◆ Objective ◆
Please reproduce the rows word for word, from the start of the rows through the line that contains "Looking at the", inclusive, and leave the pictures out of your answer.

◆ Dataset records ◆
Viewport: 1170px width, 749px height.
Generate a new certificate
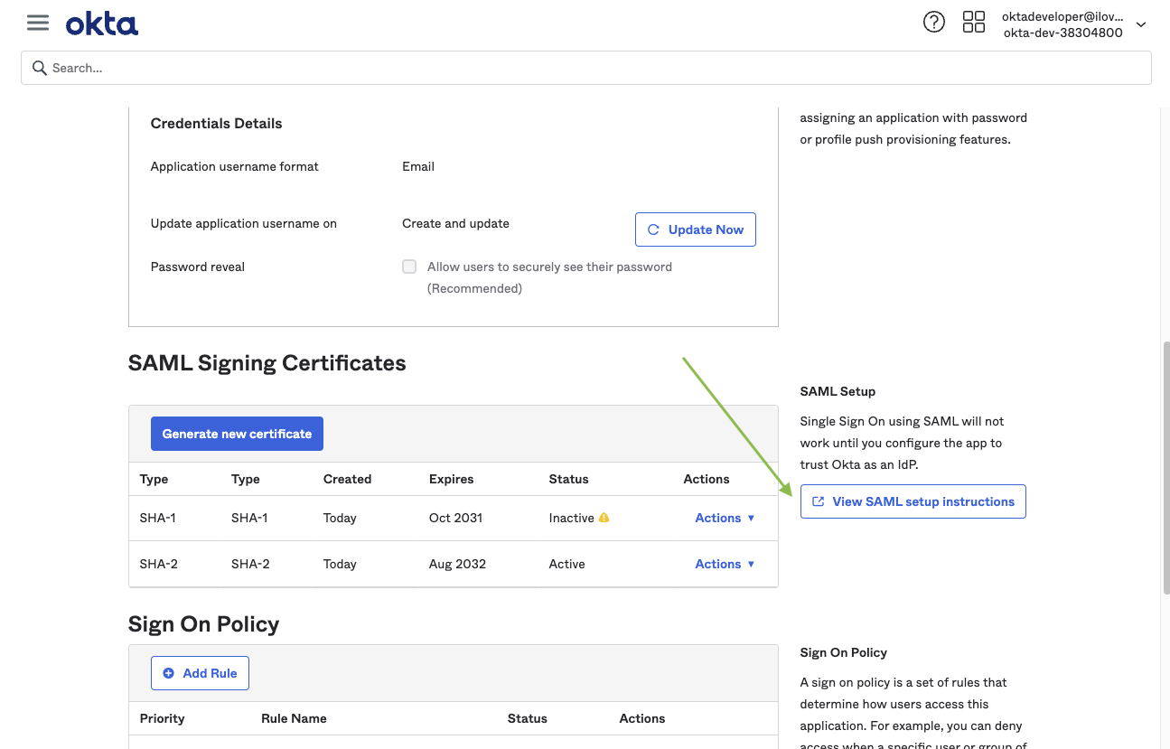coord(237,433)
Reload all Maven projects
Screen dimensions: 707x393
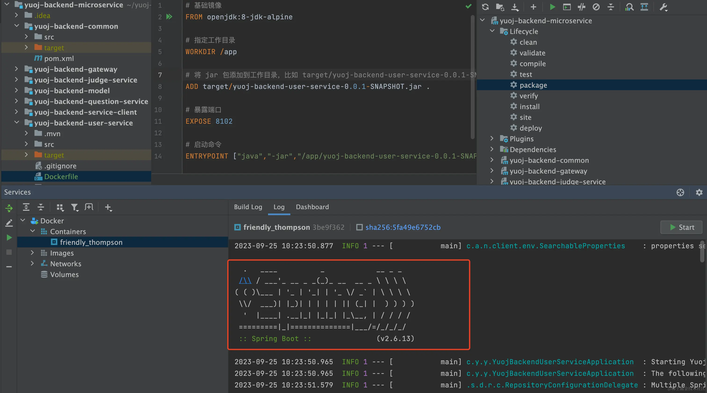485,7
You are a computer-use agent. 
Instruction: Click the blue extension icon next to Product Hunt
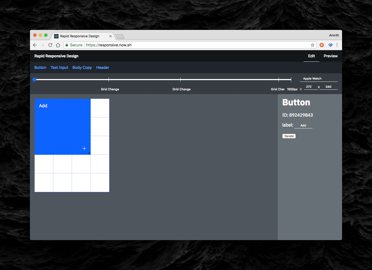point(330,45)
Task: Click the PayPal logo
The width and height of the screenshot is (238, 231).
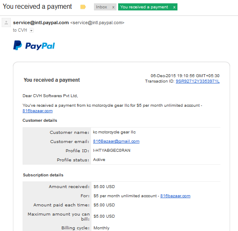Action: click(x=34, y=45)
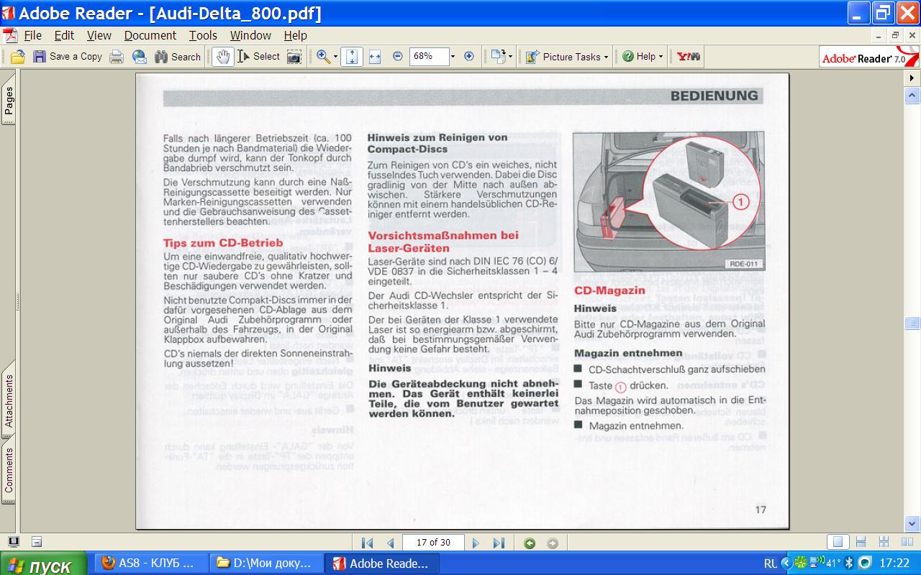Enable continuous page layout

(860, 543)
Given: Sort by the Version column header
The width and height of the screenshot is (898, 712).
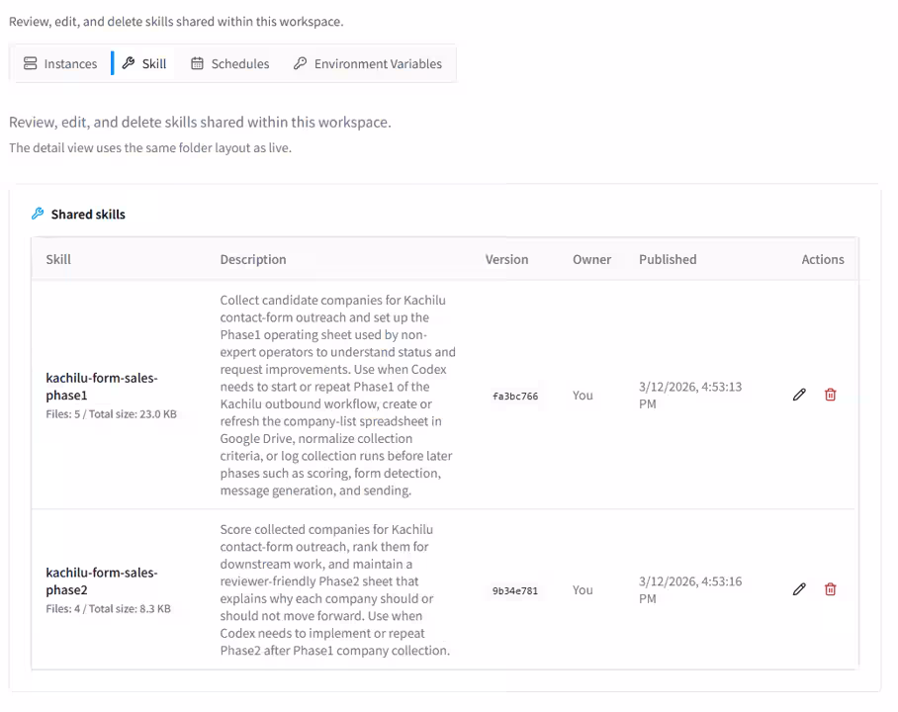Looking at the screenshot, I should [x=506, y=259].
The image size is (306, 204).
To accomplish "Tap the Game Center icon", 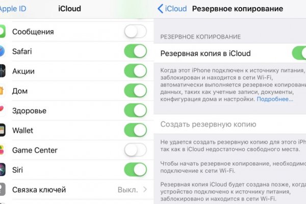I will point(2,150).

◆ Complete answer ◆
Viewport: 1170px width, 749px height.
Generate a new certificate
coord(237,433)
Reload all Maven projects
Screen dimensions: 707x393
485,7
You are a computer-use agent. 
Instruction: Click the blue extension icon next to Product Hunt
point(330,45)
Task: Click the PayPal logo
The width and height of the screenshot is (238, 231).
Action: click(x=34, y=45)
Enable continuous page layout

(860, 543)
Given: Sort by the Version column header
The width and height of the screenshot is (898, 712).
Looking at the screenshot, I should [x=506, y=259].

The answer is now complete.